> _What to work on_: Please write out the complete listing that follows, exactly as it reads.
[Opening Data provided section]
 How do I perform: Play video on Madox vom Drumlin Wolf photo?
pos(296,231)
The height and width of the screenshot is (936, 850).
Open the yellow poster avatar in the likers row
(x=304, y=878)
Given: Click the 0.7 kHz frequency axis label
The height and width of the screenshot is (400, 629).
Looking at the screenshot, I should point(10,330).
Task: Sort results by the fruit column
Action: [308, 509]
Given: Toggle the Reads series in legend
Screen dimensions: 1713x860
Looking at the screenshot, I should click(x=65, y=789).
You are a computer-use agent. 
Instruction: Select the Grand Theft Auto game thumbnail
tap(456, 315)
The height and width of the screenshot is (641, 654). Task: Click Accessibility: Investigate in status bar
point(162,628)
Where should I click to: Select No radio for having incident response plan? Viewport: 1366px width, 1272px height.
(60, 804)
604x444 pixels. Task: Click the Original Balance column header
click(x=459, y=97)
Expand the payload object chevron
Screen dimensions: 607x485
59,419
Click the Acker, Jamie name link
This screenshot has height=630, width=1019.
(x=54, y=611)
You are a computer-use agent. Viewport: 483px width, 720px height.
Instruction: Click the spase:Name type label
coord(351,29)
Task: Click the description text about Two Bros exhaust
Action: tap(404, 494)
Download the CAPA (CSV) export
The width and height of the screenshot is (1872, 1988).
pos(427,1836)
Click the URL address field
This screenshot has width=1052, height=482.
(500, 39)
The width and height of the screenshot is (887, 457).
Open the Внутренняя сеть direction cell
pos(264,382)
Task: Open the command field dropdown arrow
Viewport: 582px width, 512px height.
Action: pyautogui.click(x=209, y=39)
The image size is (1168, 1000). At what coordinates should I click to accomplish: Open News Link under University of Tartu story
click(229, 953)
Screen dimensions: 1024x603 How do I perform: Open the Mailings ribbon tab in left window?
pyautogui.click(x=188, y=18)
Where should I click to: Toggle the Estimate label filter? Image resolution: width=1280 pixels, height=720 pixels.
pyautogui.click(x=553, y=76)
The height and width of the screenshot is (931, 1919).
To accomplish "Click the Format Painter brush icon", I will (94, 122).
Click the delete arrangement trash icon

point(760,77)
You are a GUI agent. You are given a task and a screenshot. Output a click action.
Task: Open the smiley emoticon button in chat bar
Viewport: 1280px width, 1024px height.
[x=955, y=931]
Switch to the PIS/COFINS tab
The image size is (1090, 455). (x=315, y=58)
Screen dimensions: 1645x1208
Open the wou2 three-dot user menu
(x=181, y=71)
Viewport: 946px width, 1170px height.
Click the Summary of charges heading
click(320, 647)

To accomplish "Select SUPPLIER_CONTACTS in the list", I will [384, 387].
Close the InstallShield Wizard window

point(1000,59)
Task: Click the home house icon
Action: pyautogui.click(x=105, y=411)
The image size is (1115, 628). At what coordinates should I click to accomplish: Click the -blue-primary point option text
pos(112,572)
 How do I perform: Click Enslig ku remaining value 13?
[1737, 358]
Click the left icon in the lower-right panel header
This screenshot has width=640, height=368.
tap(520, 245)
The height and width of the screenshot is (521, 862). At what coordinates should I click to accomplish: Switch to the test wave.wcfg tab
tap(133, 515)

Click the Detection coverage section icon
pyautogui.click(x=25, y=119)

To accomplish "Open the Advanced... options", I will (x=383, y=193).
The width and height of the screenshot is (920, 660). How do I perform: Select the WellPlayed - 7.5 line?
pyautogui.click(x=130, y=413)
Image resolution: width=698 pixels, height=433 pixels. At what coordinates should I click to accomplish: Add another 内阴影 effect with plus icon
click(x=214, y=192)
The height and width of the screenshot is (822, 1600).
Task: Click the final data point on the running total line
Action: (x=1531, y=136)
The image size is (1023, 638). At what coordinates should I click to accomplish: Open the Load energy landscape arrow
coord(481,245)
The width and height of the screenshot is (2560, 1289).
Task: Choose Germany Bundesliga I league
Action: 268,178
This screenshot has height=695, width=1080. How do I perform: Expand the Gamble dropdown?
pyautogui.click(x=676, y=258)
[Closing Data provided section]
> _Task response_:
 How do I perform: Play video on Madox vom Drumlin Wolf photo?
pos(296,231)
The height and width of the screenshot is (936, 850).
Open the yellow poster avatar in the likers row
(x=304, y=878)
Given: Click the 0.7 kHz frequency axis label
The height and width of the screenshot is (400, 629).
Looking at the screenshot, I should point(10,330).
Task: Sort results by the fruit column
Action: [308, 509]
Given: Toggle the Reads series in legend
Screen dimensions: 1713x860
Looking at the screenshot, I should click(x=65, y=789).
You are a computer-use agent. 
Instruction: Select the Grand Theft Auto game thumbnail
tap(456, 315)
The height and width of the screenshot is (641, 654). Task: Click Accessibility: Investigate in status bar
point(162,628)
Where should I click to: Select No radio for having incident response plan? Viewport: 1366px width, 1272px height.
(60, 804)
604x444 pixels. Task: Click the Original Balance column header
click(x=459, y=97)
Expand the payload object chevron
Screen dimensions: 607x485
59,419
Click the Acker, Jamie name link
This screenshot has height=630, width=1019.
(x=54, y=611)
You are a computer-use agent. Viewport: 483px width, 720px height.
Instruction: Click the spase:Name type label
coord(351,29)
Task: Click the description text about Two Bros exhaust
Action: tap(404, 494)
Download the CAPA (CSV) export
The width and height of the screenshot is (1872, 1988).
pos(427,1836)
Click the URL address field
This screenshot has width=1052, height=482.
(500, 39)
The width and height of the screenshot is (887, 457).
Open the Внутренняя сеть direction cell
pos(264,382)
Task: Open the command field dropdown arrow
Viewport: 582px width, 512px height.
Action: pyautogui.click(x=209, y=39)
The image size is (1168, 1000). At what coordinates should I click to accomplish: Open News Link under University of Tartu story
click(229, 953)
Screen dimensions: 1024x603 How do I perform: Open the Mailings ribbon tab in left window?
pyautogui.click(x=188, y=18)
Where should I click to: Toggle the Estimate label filter? Image resolution: width=1280 pixels, height=720 pixels.
pyautogui.click(x=553, y=76)
The height and width of the screenshot is (931, 1919).
To accomplish "Click the Format Painter brush icon", I will (94, 122).
Click the delete arrangement trash icon

point(760,77)
You are a GUI agent. You are given a task and a screenshot. Output a click action.
Task: Open the smiley emoticon button in chat bar
Viewport: 1280px width, 1024px height.
[x=955, y=931]
Switch to the PIS/COFINS tab
The image size is (1090, 455). (x=315, y=58)
Screen dimensions: 1645x1208
Open the wou2 three-dot user menu
(x=181, y=71)
Viewport: 946px width, 1170px height.
Click the Summary of charges heading
click(320, 647)

To accomplish "Select SUPPLIER_CONTACTS in the list", I will [384, 387].
Close the InstallShield Wizard window

point(1000,59)
Task: Click the home house icon
Action: pyautogui.click(x=105, y=411)
The image size is (1115, 628). At what coordinates should I click to accomplish: Click the -blue-primary point option text
pos(112,572)
 How do I perform: Click Enslig ku remaining value 13?
[1737, 358]
Click the left icon in the lower-right panel header
This screenshot has width=640, height=368.
tap(520, 245)
The height and width of the screenshot is (521, 862). At what coordinates should I click to accomplish: Switch to the test wave.wcfg tab
tap(133, 515)

Click the Detection coverage section icon
pyautogui.click(x=25, y=119)

To accomplish "Open the Advanced... options", I will (x=383, y=193).
The width and height of the screenshot is (920, 660). How do I perform: Select the WellPlayed - 7.5 line?
pyautogui.click(x=130, y=413)
Image resolution: width=698 pixels, height=433 pixels. At what coordinates should I click to accomplish: Add another 内阴影 effect with plus icon
click(x=214, y=192)
The height and width of the screenshot is (822, 1600).
Task: Click the final data point on the running total line
Action: (x=1531, y=136)
The image size is (1023, 638). At what coordinates should I click to accomplish: Open the Load energy landscape arrow
coord(481,245)
The width and height of the screenshot is (2560, 1289).
Task: Choose Germany Bundesliga I league
Action: 268,178
This screenshot has height=695, width=1080. How do I perform: Expand the Gamble dropdown?
pyautogui.click(x=676, y=258)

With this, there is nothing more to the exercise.